_SOURCE EXTRACT:_
#####

For me, this whole Andrew Bird thing has always come back to Armchair Apocrypha.
2008. In January I drop everything and move to Colorado. February rolls around, and Wilco starts their five-night stand at the Riviera where they play every song on every studio album and then some, featuring guest horn section — and guest violin, courtesy of a guy named Andrew Bird. I download the tapes. (“Andrew gets free rein,” Jeff Tweedy says on night three. “He’s a free-range Bird.”) By this point I know Wilco’s oeuvres, live and studio, well enough to be able to hear exactly what Bird adds to “Jesus, Etc.”, “Remember The Mountain Bed”, “Less Than You Think”, “Blood of the Lamb”, and “Red-Eyed and Blue”. I like what I hear. I like it a lot. In May I see that Leo Kottke is playing in Aspen in July, and this Andrew Bird fellow is playing the same venue on the night before. It’s worth some research. On a Saturday shortly thereafter when I’m feeling frustrated and sad, I drop by the record store, pick up Armchair Apocrypha, slip the CD in the player, and get on the highway up to Boulder just to get out of the house and into the sunshine. Andrew Bird has me from the first chord of “Fiery Crash”. I gun the engine; I never look back.
It’s three years later and I’m three years older. In August I’m leaving Colorado for at least two years, and maybe-probably for good. This spring I’ve been listening to the album a lot — and the Soldier On EP, which I regard as mostly a thematic extension of Armchair Apocrypha. I know Bird’s catalog at least as well as I know Wilco’s catalog, but Armchair Apocrypha is still my favorite.
I’ve been asking myself why that is. It’s not as though I don’t love his other work, and what I find the most interesting about his music — how he interacts with the music of Charley Patton and the Mississippi Sheiks, the drafting and re-drafting — isn’t really on display on Armchair Apocrypha alone.
What sets Armchair Apocrypha apart for me aurally is a sense of orderliness that I don’t hear on his other albums. That first chord of “Fiery Crash” — there’s so much reverb on it that by the time the riff kicks in, I’ve heard lasting echoes that come back in a way that sounds like I’m in a room with the source of the sound. It’s simple theatricality, ably assisted by structured rhythm, and the theatricality carries over through the rest of the album like a quiet affirmation that creates a private performance space: there’s no one in the place except for you and me.
The subject material of the lyrics doesn’t differ all that much from the usual, though I’d argue that it’s a little more outward-looking than the rest of his work. “Scythian Empires” draws direct connections between present-day end of empire and Scythia in the 4th century BCE. “Heretics” addresses modern evangelical Christianity, at least in part. Even the intimacy of “Armchairs” literally spans time and space. But Bird doesn’t neglect his usual themes, either; “Armchairs” also spans the distance between two people in two chairs, and the history and exploration continue: and I was a cartographer of the tangles in your hair. The relationship between the two is a microcosm of the bigger, more global issues under discussion — and while that’s a theme that shows up over and over again on Bird’s albums, the anchoring of global issues to specific times, places, people, and objects is not.

#####

_RECORD EXTRACTS:_
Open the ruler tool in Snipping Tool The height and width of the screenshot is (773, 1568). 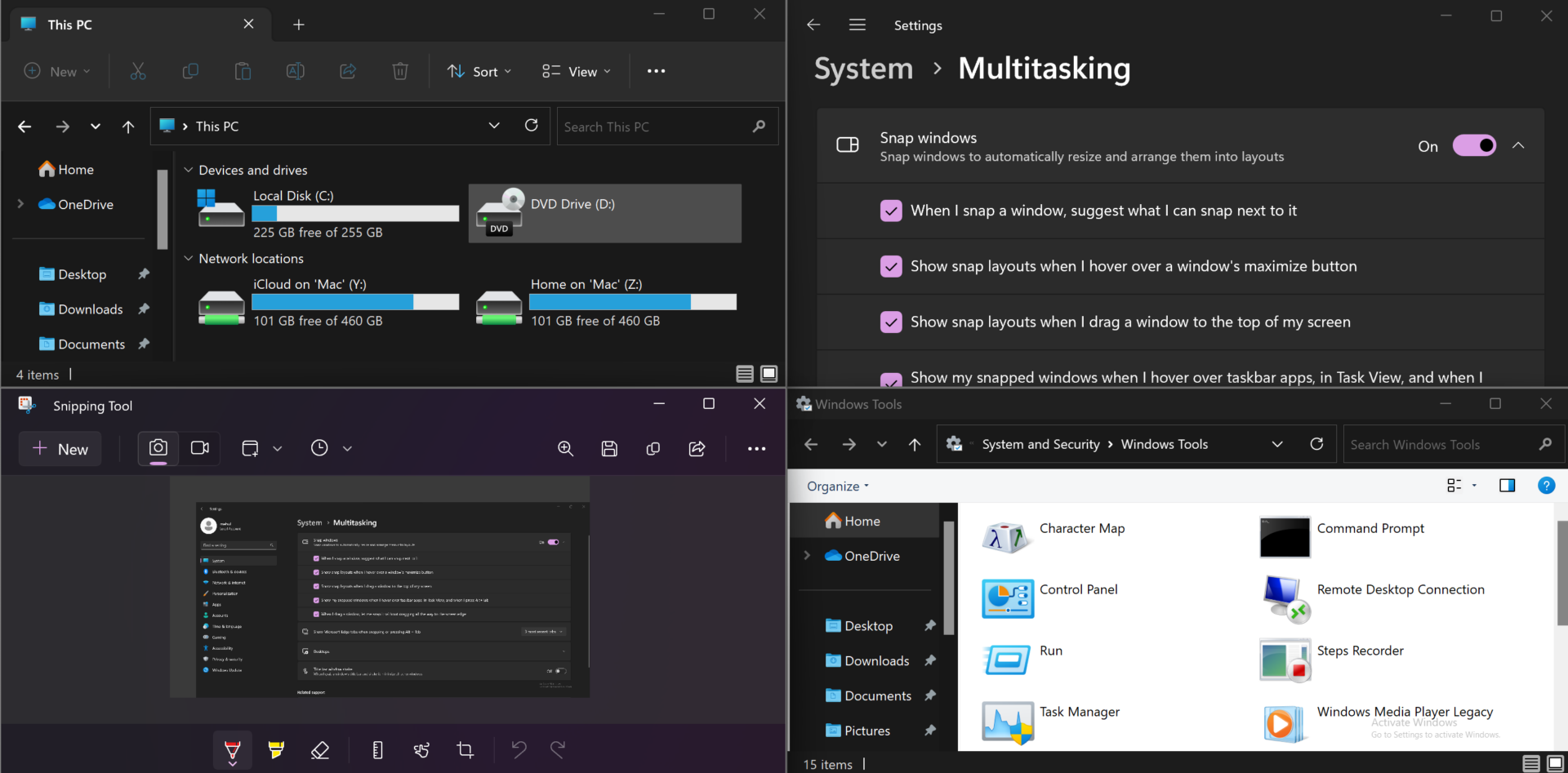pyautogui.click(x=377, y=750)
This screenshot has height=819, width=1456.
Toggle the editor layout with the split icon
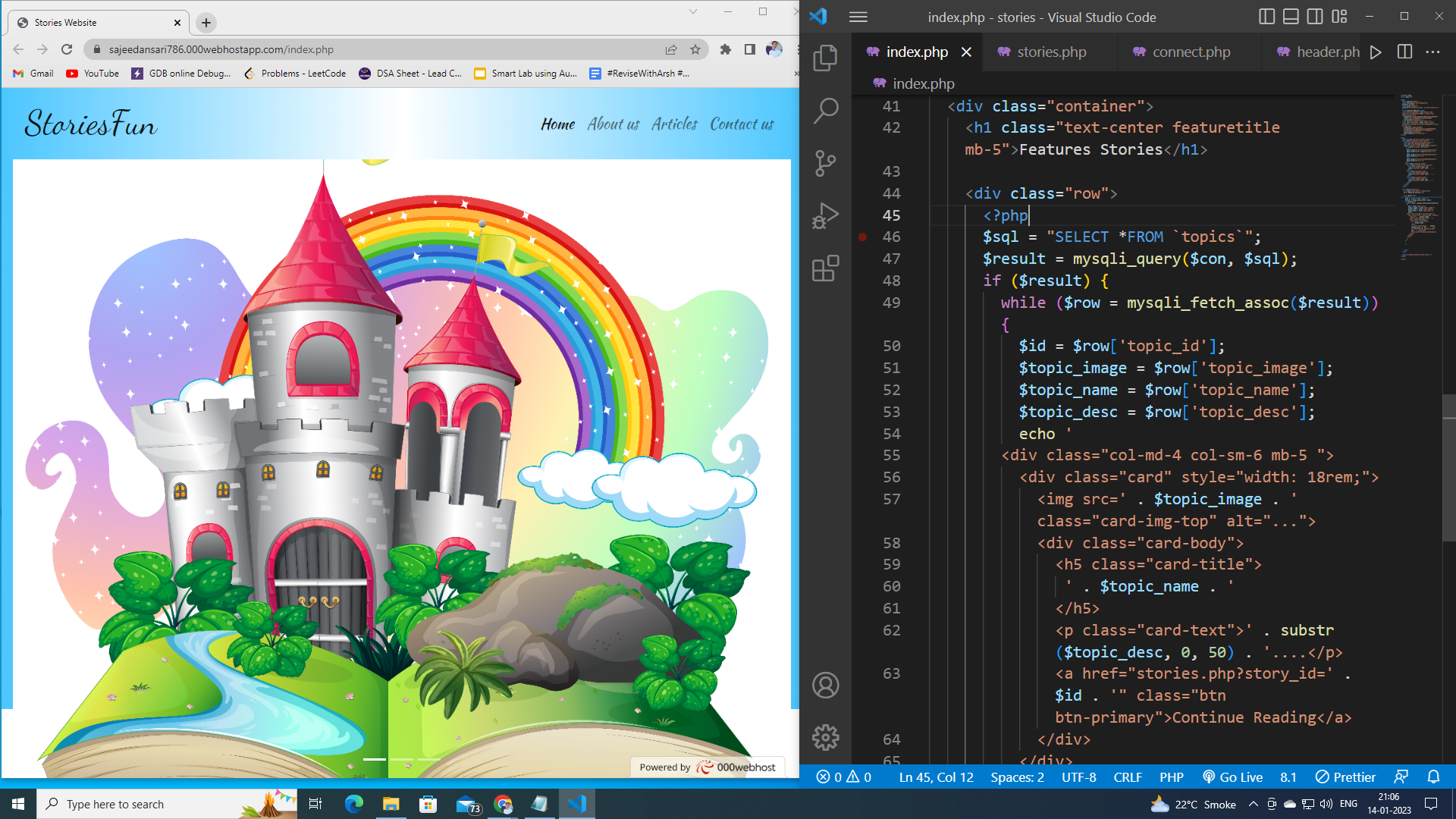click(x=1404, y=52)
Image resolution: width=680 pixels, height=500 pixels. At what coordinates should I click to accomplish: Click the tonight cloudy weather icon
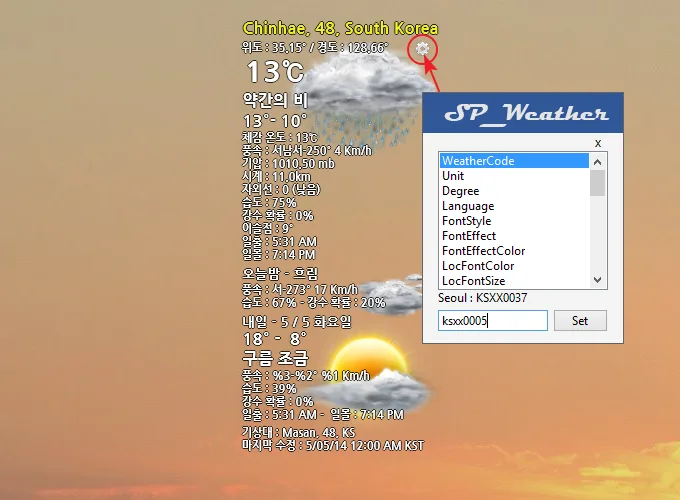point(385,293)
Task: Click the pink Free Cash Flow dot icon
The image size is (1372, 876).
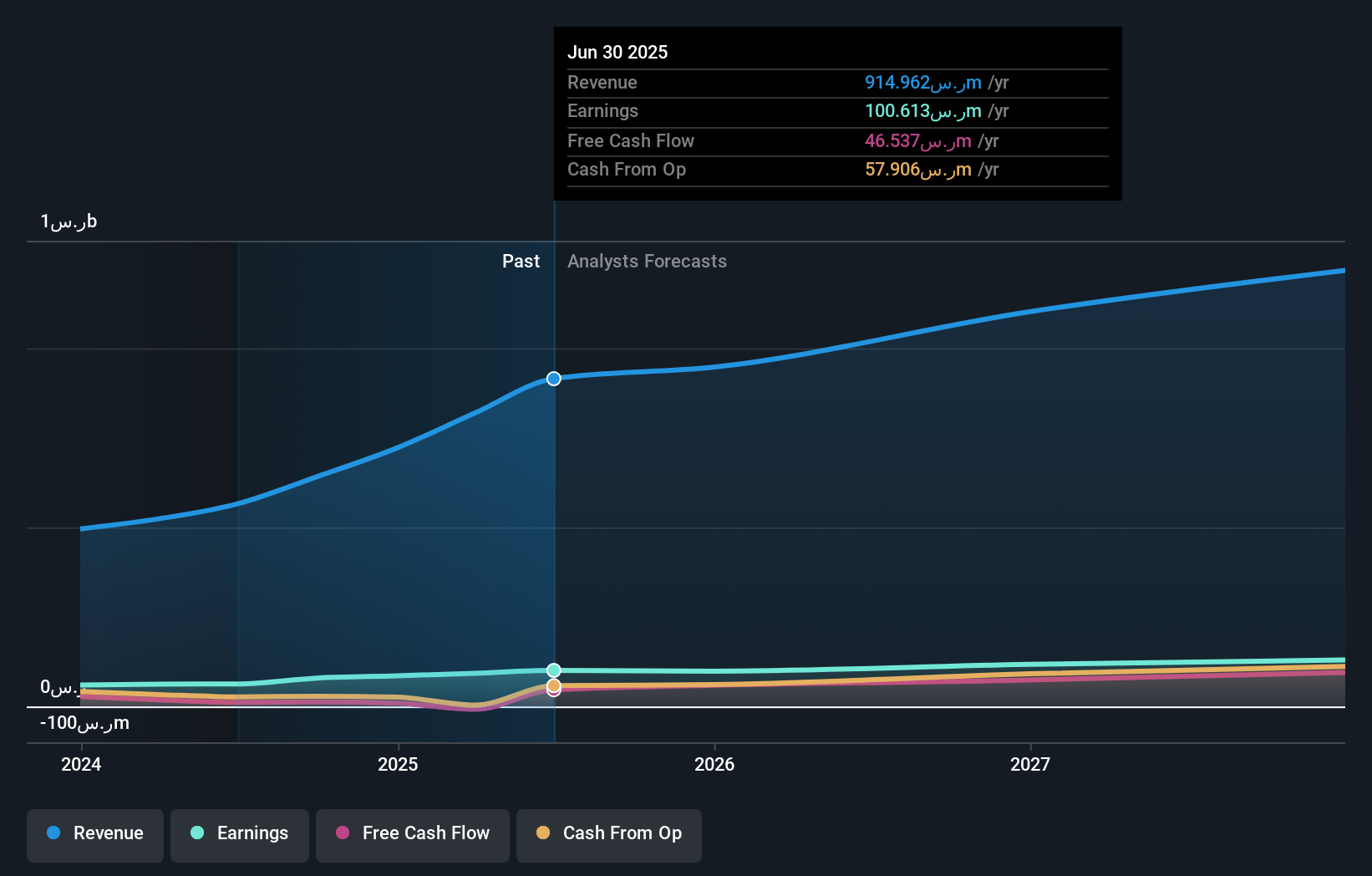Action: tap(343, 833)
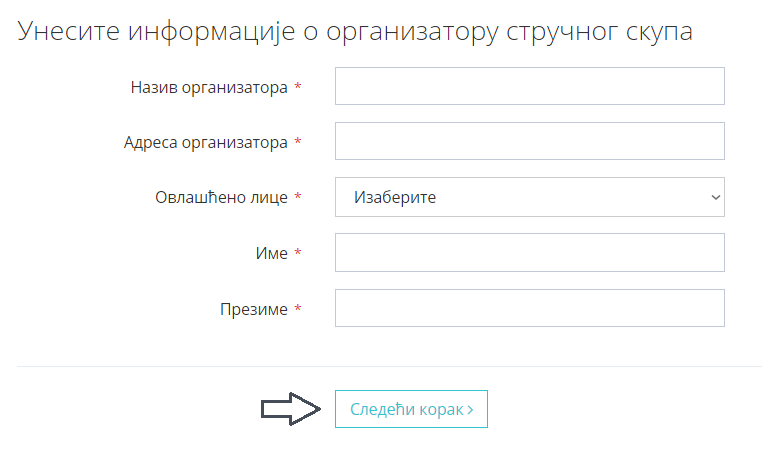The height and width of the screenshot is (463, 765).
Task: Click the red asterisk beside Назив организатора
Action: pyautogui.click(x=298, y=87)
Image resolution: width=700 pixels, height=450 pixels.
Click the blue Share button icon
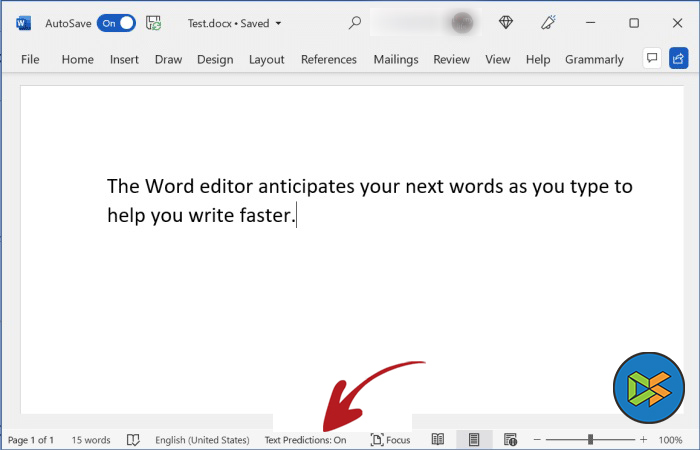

#####

Answer these questions about the Armchair Apocrypha essay:
1. Where did Wilco play its five-night stand in February?
2. Which EP does the writer regard as mostly a thematic extension of Armchair Apocrypha?
3. According to the writer, "Scythian Empires" draws connections between present-day end of empire and what?
The listing is separate material and has no connection to the text above it.

1. The Riviera.
2. The Soldier On EP.
3. Scythia in the 4th century BCE.